SJTU positions embodied AI as the next frontier beyond large language models, emphasizing physical embodiment for applications in manufacturing, eldercare, disaster response, and space exploration. The university cited China’s humanoid robotics sector—valued at RMB 200 billion with 1,000+ firms—as demanding hybrid talent blending algorithms, mechanics, and ethics.
Government Push Fuels Talent Pipeline
The launch aligns with Beijing’s “low-altitude economy” and robotics priorities under the 14th Five-Year Plan, targeting 180,000 annual drone/robot production by 2028. Recent policies eased airspace restrictions and offered RMB 15 million incentives for certified eVTOLs/humanoids, spurring investments from XPeng, EHang, and Unitree.
SJTU’s move responds to global competition: U.S. universities like Carnegie Mellon offer robotics PhDs, but undergraduate embodied AI remains rare. China’s “engineer dividend”—producing 4.7 million STEM graduates yearly—positions it to lead, with SJTU aiming for 100+ enrollees by 2027.
Industry Partnerships And Career Prospects
Collaborations provide practice bases for capstone projects: Huawei contributes AI chips/sensors, while the Joint Center offers humanoid prototypes for testing. Graduates target roles at Xiaomi CyberOne, UBTech Walker, or international firms like Boston Dynamics, with starting salaries exceeding RMB 500,000 amid 30% talent gap.
Curriculum incorporates ethics, safety standards (ISO 13482), and interdisciplinary electives in neuroscience/bio-mimicry, fostering “human-compatible” AI.
Broader Context And Global Race
This debut signals China’s maturation in embodied AI, building on Tsinghua/Peking’s AI undergrads and HKUST’s robotics tracks. Globally, embodied intelligence powers Tesla Optimus and Figure 01, projected at $38 billion market by 2035 (McKinsey).

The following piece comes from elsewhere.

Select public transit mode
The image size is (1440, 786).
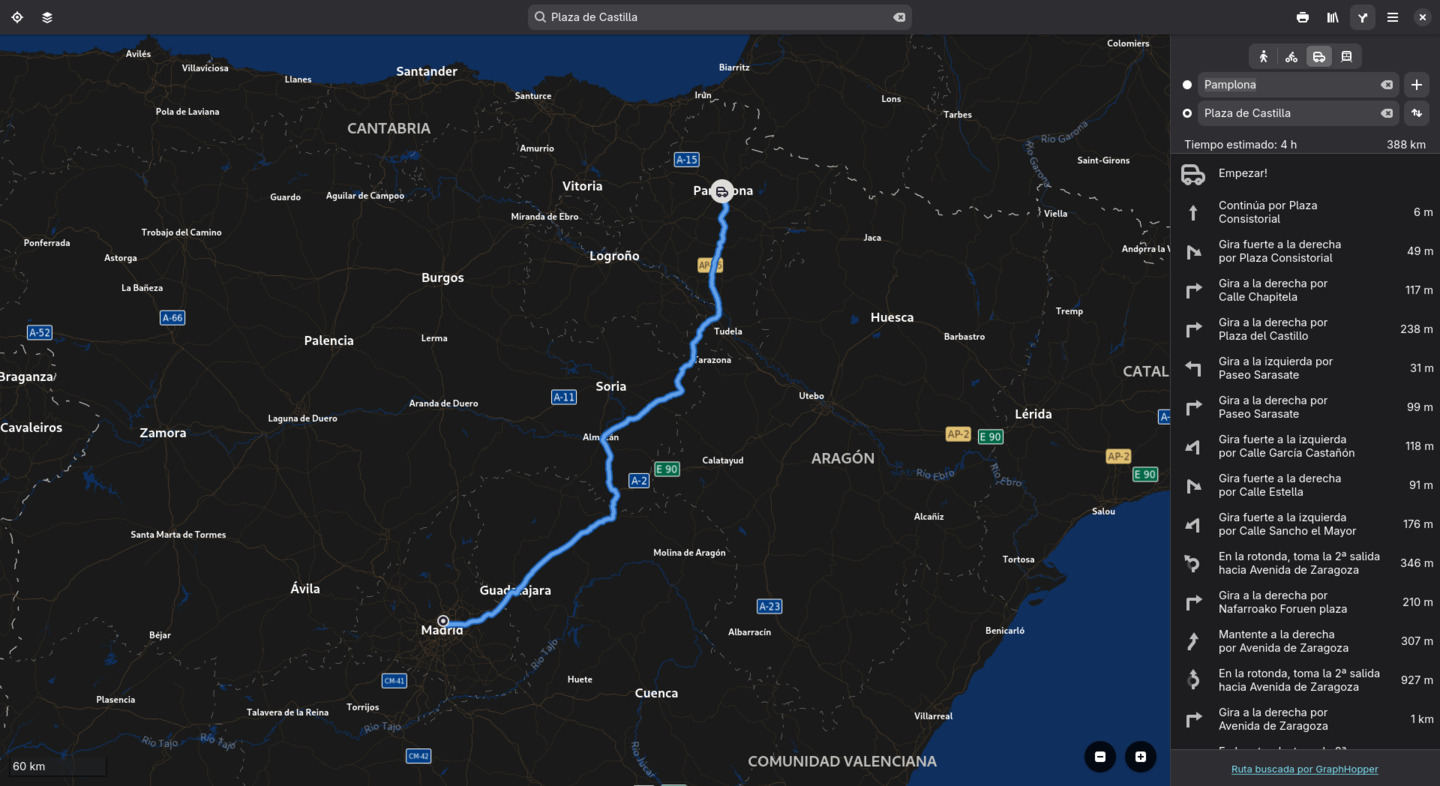(1346, 57)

Challenges persist: high failure rates in dexterous tasks, energy constraints, and safety certification. SJTU mitigates via simulation-to-real transfer and data-efficient learning.
The major cements SJTU’s leadership—home to 20+ IEEE fellows and AlphaGo contributors—training pioneers for China’s robotics dominance. As humanoid factories emerge in Guangzhou/Shenzhen, embodied AI undergrads represent Beijing’s long-game bet on physical intelligence reshaping economies.